Hi,

Thanks for mentioning of the FD, it was default -- 1024. So I set it to a
high value for mogstored, fsd, and lighttpd.
However it didn't seem fix the problem.

I too suspect DB and the storage nodes, because they are centralized
resources that all fsds connect.

Still, I couldn't find anything wrong with the DB or storage nodes. The
status in mogadm check is always "writable" for all nodes.

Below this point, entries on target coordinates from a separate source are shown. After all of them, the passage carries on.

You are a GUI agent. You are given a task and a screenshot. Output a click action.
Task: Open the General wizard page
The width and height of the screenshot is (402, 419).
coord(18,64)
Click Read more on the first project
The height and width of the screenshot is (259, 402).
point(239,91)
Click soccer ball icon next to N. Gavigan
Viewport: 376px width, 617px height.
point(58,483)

> Do you have a huge replication queue?

Yes, I'm having about half a million to replicate.

Another evidence when I ran those many replicators is, in colo2/colo4
trackers( they don't have replicator or delete running, just
queryworker/listener jobs).
They showed something like these:

[monitor(22673)] Monitor running; scanning usage files
[reaper(22674)] Reaper running; looking for dead devices
Watchdog killing worker 22658 (queryworker)
Child 22824 (queryworker) died: 9 (UNEXPECTED)
Job queryworker has only 34, wants 35, making 1.
[monitor(22673)] dev10: used = 245859688, total = 304629952, writeable = 1
Child 22658 (queryworker) died: 9 (UNEXPECTED)
Job queryworker has only 34, wants 35, making 1.
Watchdog killing worker 22652 (queryworker)
Child 22829 (queryworker) died: 9 (UNEXPECTED)
Job queryworker has only 34, wants 35, making 1.
[monitor(22673)] Monitor running; scanning usage files
[monitor(22673)] dev17: used = 37421628, total = 305723656, writeable = 1
Watchdog killing worker 22651 (queryworker)
Watchdog killing worker 22652 (queryworker)
Watchdog killing worker 22647 (queryworker)
Child 22652 (queryworker) died: 9 (UNEXPECTED)
Job queryworker has only 34, wants 35, making 1.
Watchdog killing worker 22654 (queryworker)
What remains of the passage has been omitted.